Assessing Literacy: Exploring the Reader's Mind and Heart

THU, APR 7, 2005 (1:06:42)

Robert Calfee discusses the importance of effective teaching and active research regarding reading and accessing literacy. Ellen Condliffe Lagemann, Charles Warren Professor of the History of American Education and Dean, provides an introduction to the lecture.

+ BIO: Robert Calfee

Robert Calfee is a cognitive psychologist with interests in the effect of schooling on the intellectual potential of individuals and groups. He earned his degrees at UCLA, did post-graduate work at Stanford, and spent five years in Psychology at the University of Wisconsin, Madison. In 1969 he returned to Stanford University to join the School of Education. In 1998 Dr. Calfee was appointed Professor and Dean of the Graduate School of Education at the University of California Riverside, serving as Dean for five years.
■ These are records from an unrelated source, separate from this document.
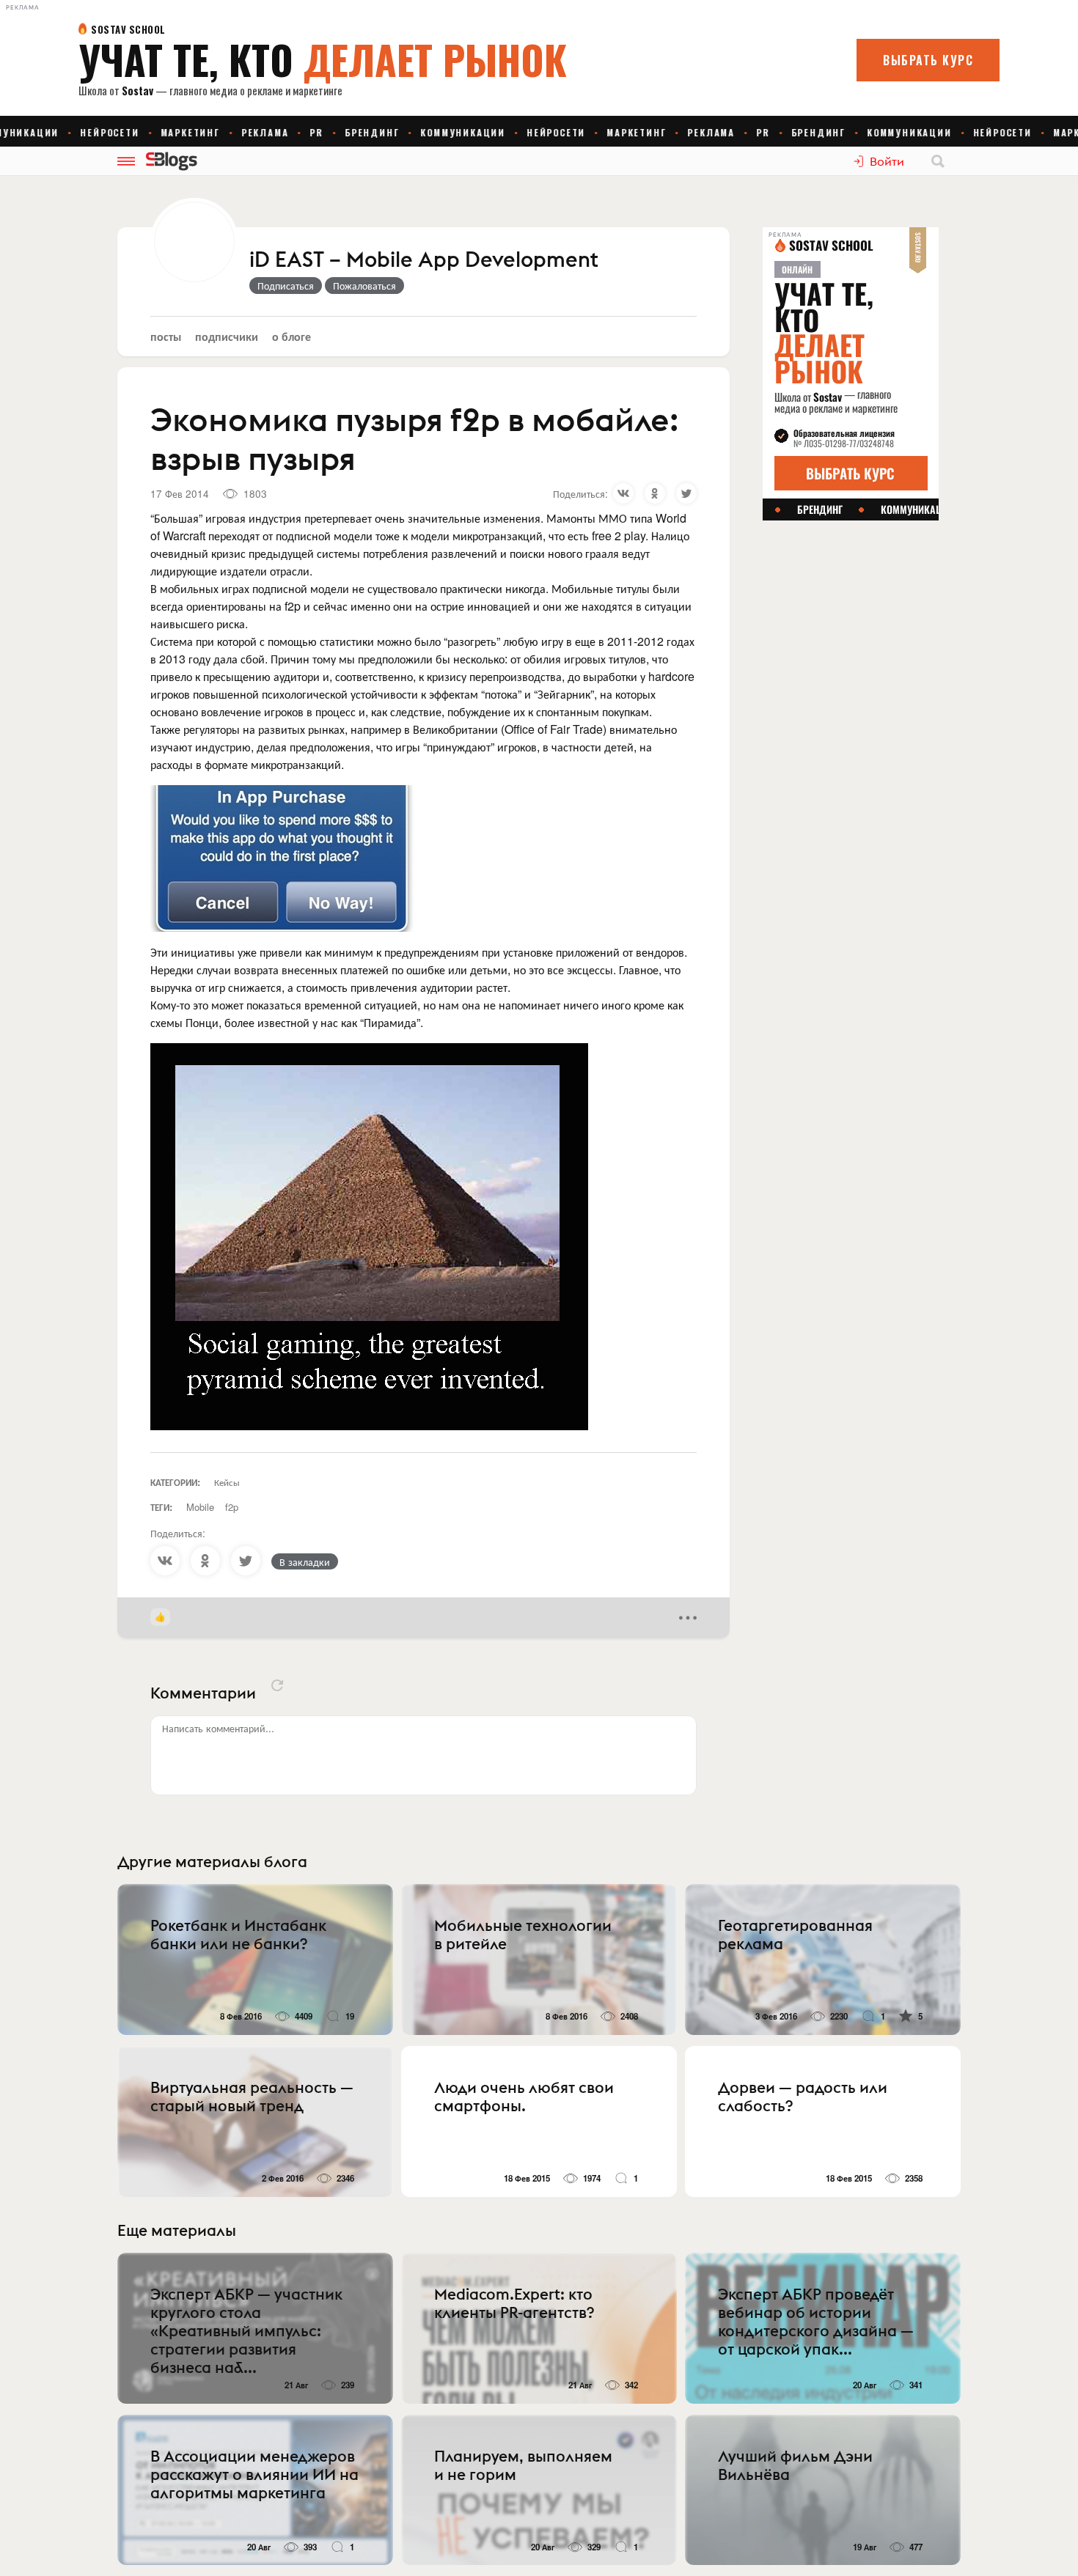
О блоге (291, 336)
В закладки (304, 1561)
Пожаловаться (364, 285)
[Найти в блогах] (938, 161)
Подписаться (285, 285)
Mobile (200, 1507)
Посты (165, 336)
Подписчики (226, 336)
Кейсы (227, 1482)
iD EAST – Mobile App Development (423, 260)
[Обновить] (277, 1685)
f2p (231, 1507)
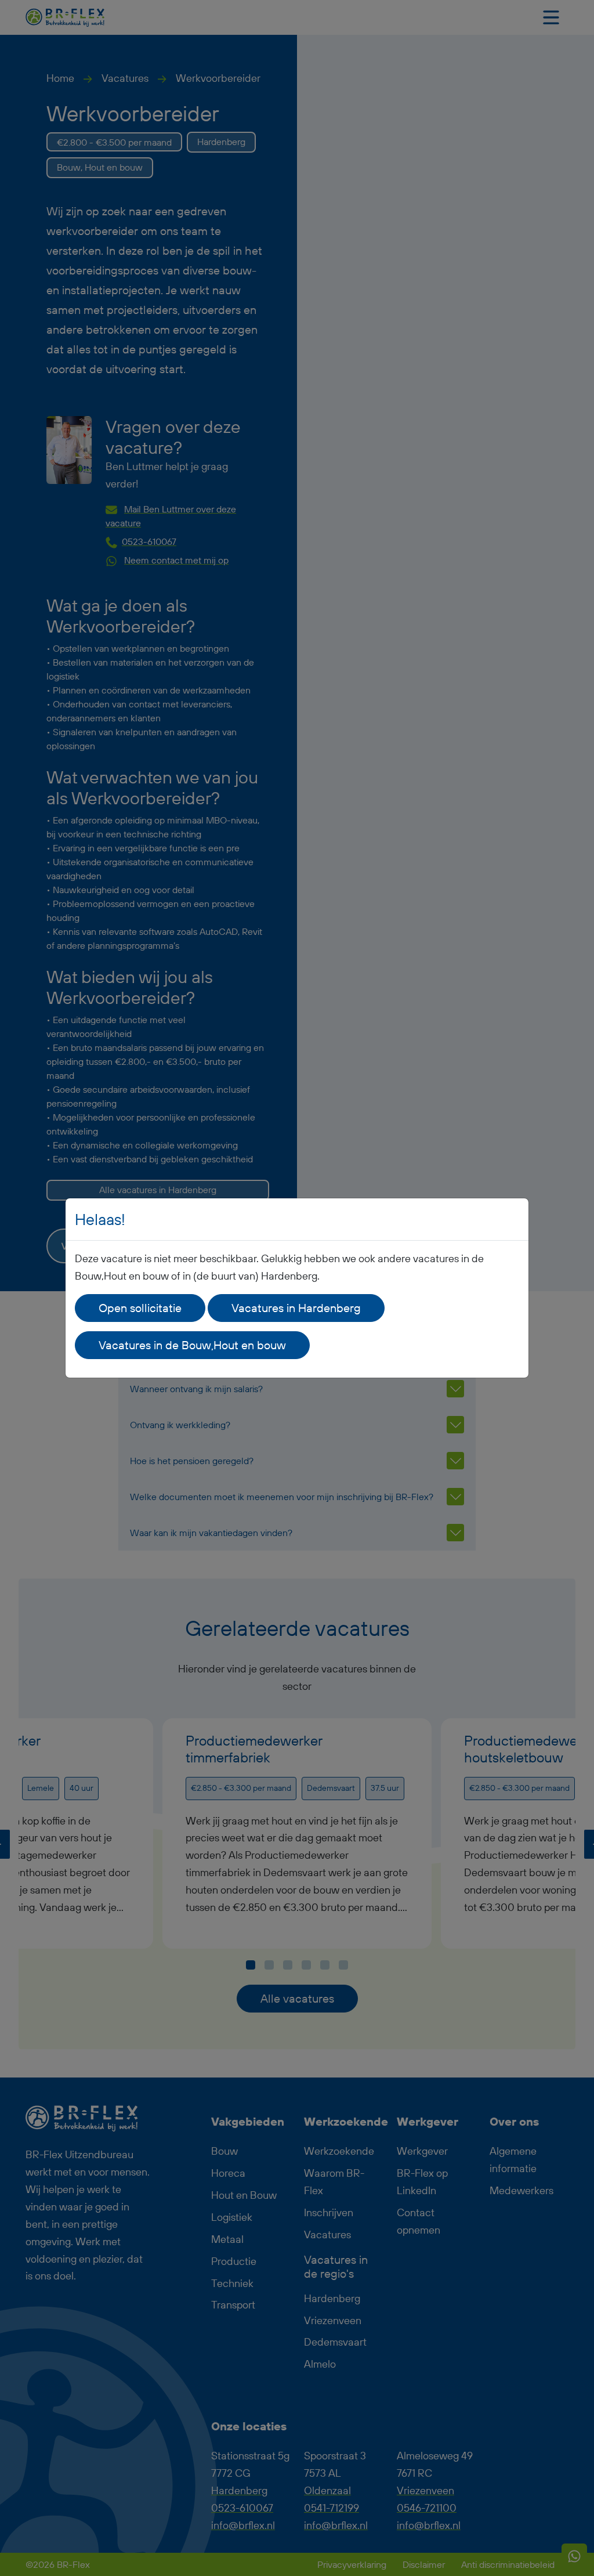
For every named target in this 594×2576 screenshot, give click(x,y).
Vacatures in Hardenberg (296, 1307)
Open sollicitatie (140, 1307)
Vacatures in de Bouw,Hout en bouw (192, 1345)
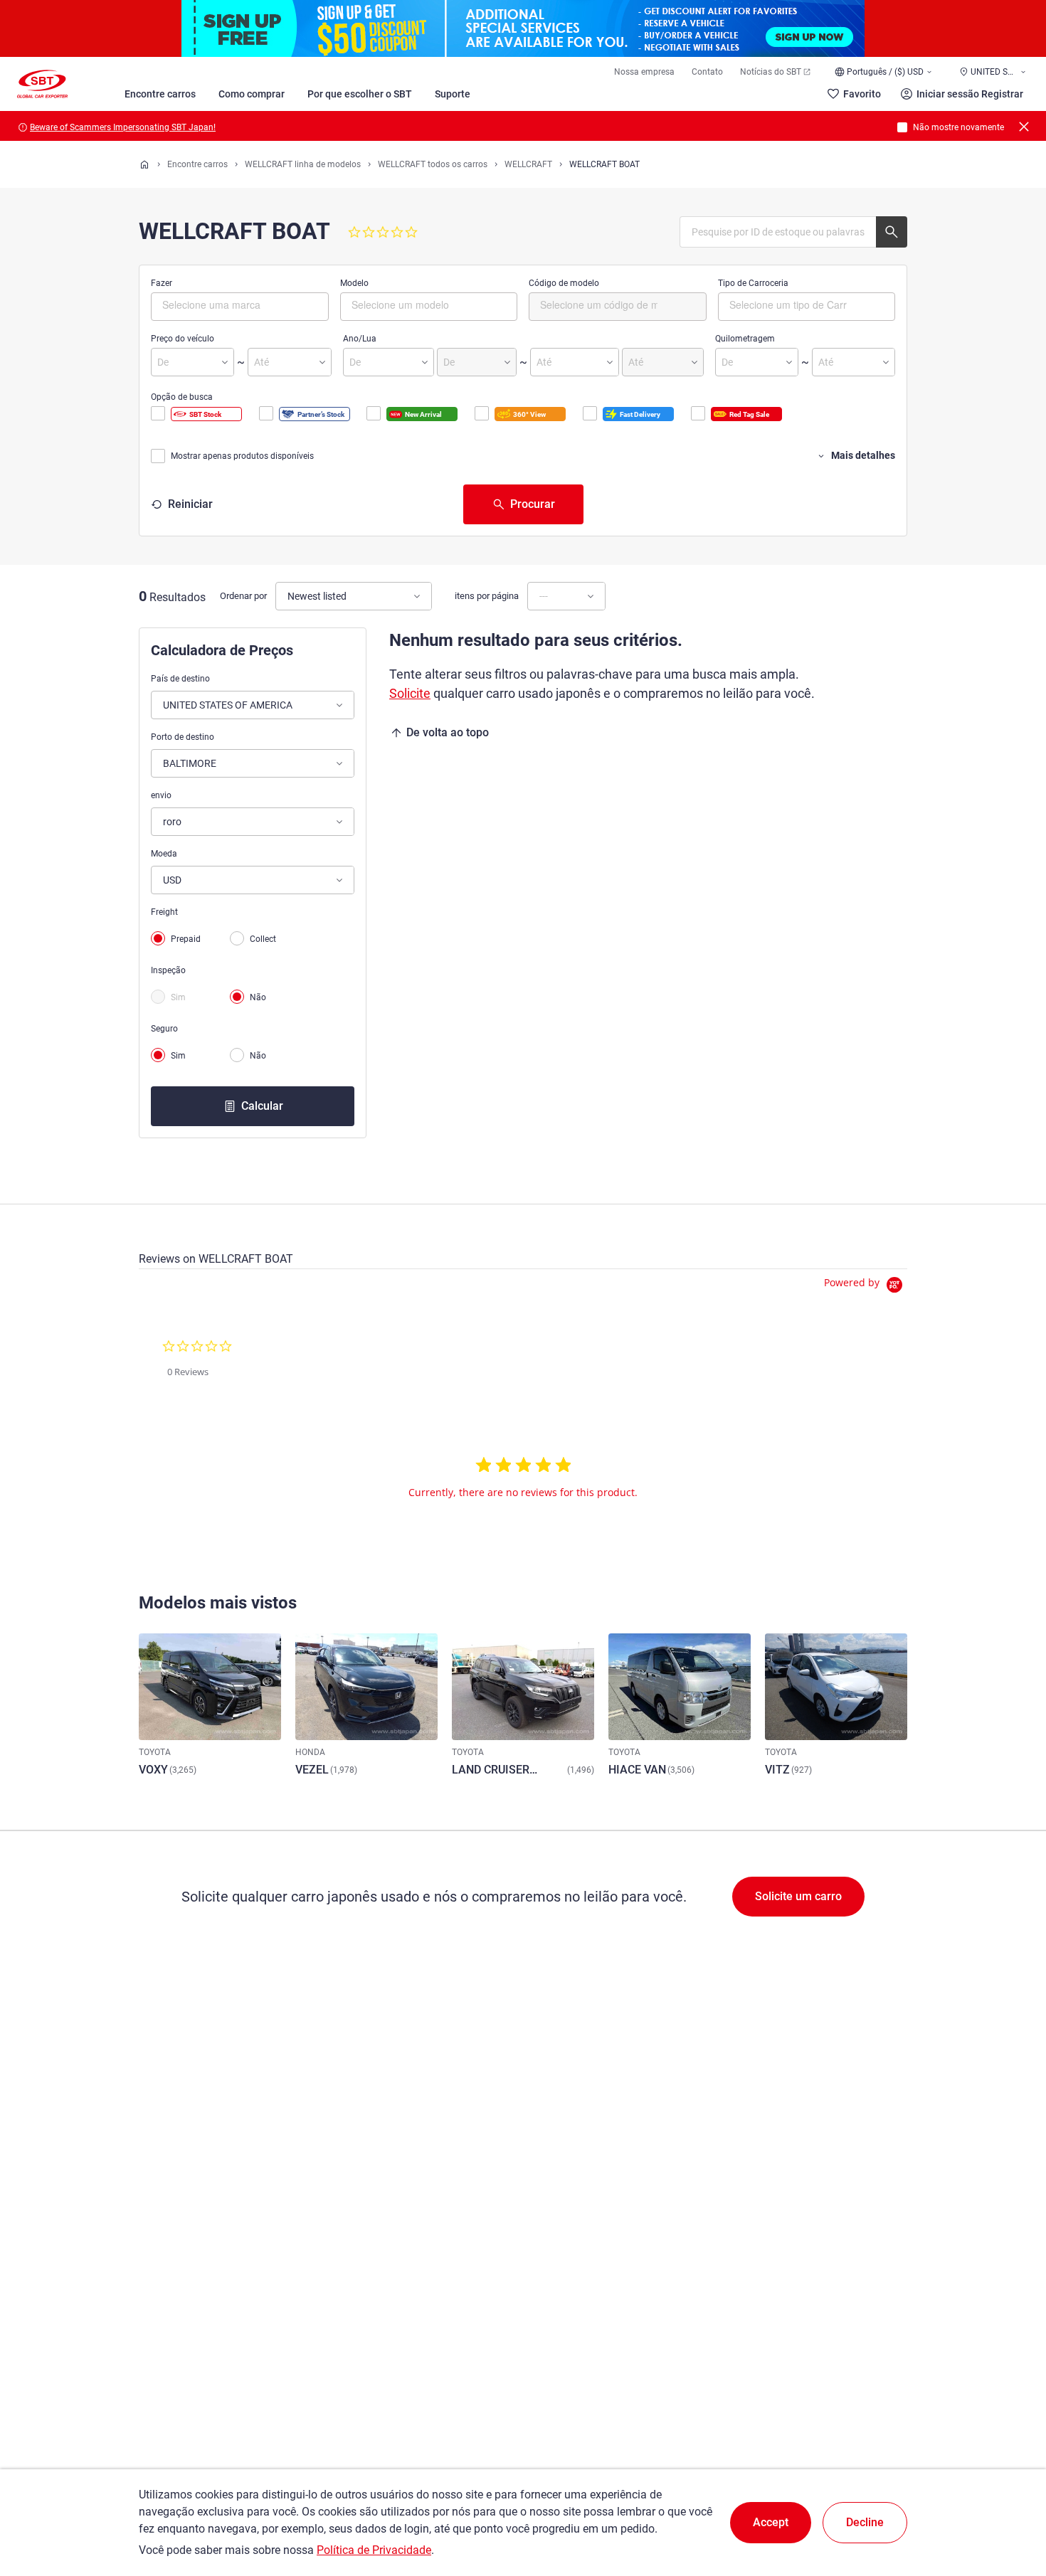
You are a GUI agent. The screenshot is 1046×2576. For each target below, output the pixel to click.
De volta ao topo (447, 732)
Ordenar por (243, 595)
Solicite (409, 693)
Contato (707, 72)
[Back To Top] (1010, 2502)
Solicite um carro (798, 1896)
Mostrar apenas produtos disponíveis (242, 456)
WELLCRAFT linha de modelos (303, 164)
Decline (865, 2522)
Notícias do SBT (770, 72)
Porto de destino (182, 737)
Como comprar (251, 94)
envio (161, 795)
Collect (263, 939)
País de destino (180, 679)
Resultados (177, 597)
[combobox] (240, 306)
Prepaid (186, 939)
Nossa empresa (644, 72)
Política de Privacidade (374, 2550)
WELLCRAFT (528, 164)
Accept (770, 2522)
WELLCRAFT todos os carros (432, 164)
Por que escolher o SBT (359, 94)
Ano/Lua (359, 339)
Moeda (164, 854)
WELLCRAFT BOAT (604, 164)
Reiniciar (190, 504)
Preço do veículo (182, 339)
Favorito (862, 94)
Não (258, 997)
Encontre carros (160, 94)
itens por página (487, 595)
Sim (178, 997)
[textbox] (222, 304)
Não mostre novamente (958, 127)
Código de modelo (564, 283)
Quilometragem (745, 339)
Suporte (452, 94)
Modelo (354, 283)
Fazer (161, 283)
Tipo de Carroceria (753, 283)
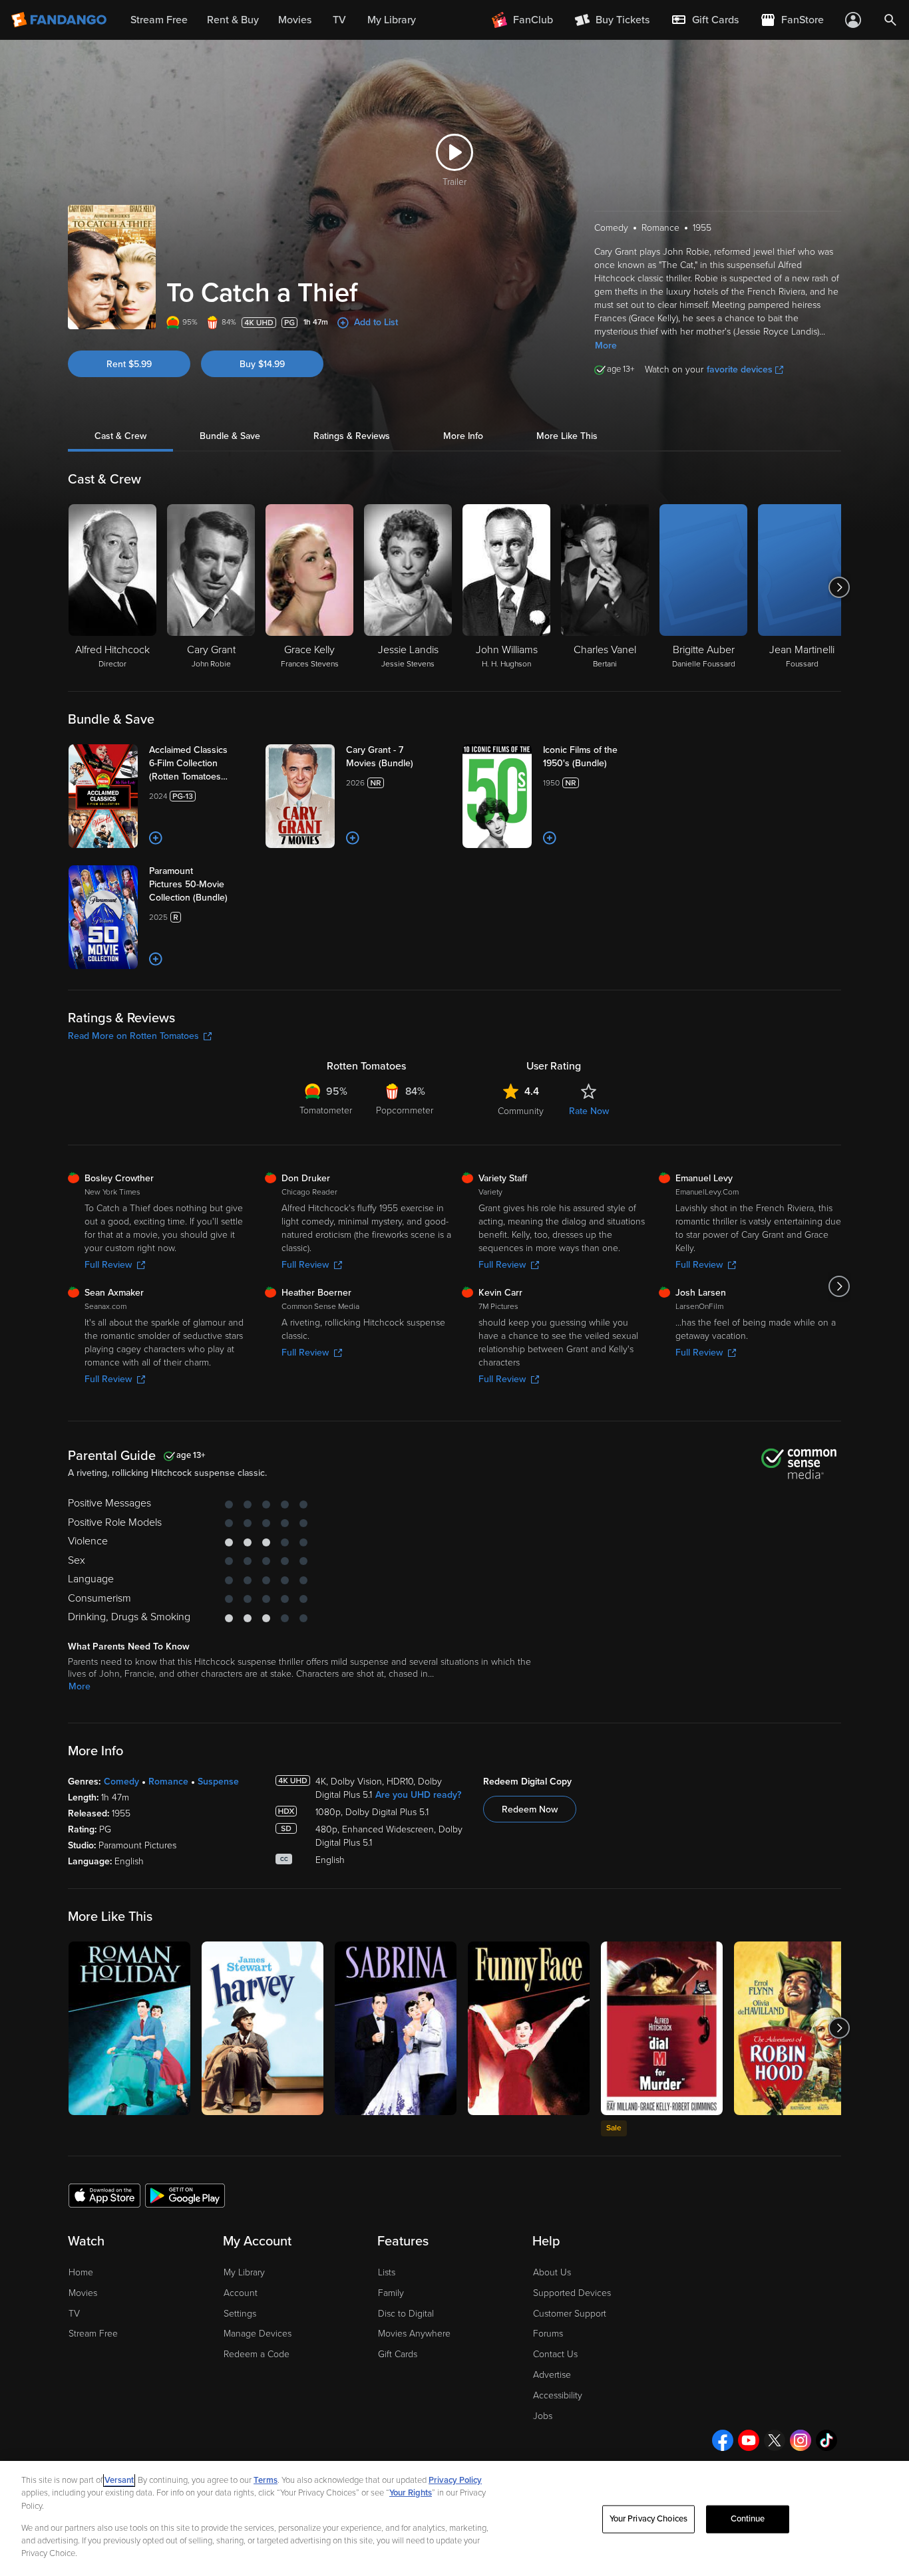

Dr. Calfee has studied literacy assessment, effective instructional practices for helping all students become competent readers and writers, and methods for assisting schools to become learning communities. His Project READ-Plus and The Inquiring School programs have been implemented in hundreds of schools across the country. Dr. Calfee has conducted workshops and seminars for teachers and administrators from elementary, middle, and high schools, and works directly with teachers and schools to demonstrate innovative techniques. He is a frequent invited speaker at conferences across the country, author of over 200 published research articles and numerous books in the fields of education and psychology.

+ BIO: Ellen Condliffe Lagemann

Ellen Condliffe Lagemann began her tenure as dean on July 15, 2002. Prior to her appointment, Lagemann, a nationally known expert on the history of education and education research, had been the president of the Spencer Foundation. Previously, she taught at New York University where she served as chair of the Department of the Humanities and the Social Sciences and was director of the Center for the Study of American Culture and Education. She also taught at Teachers College, where she was also a member of the Department of History at Columbia.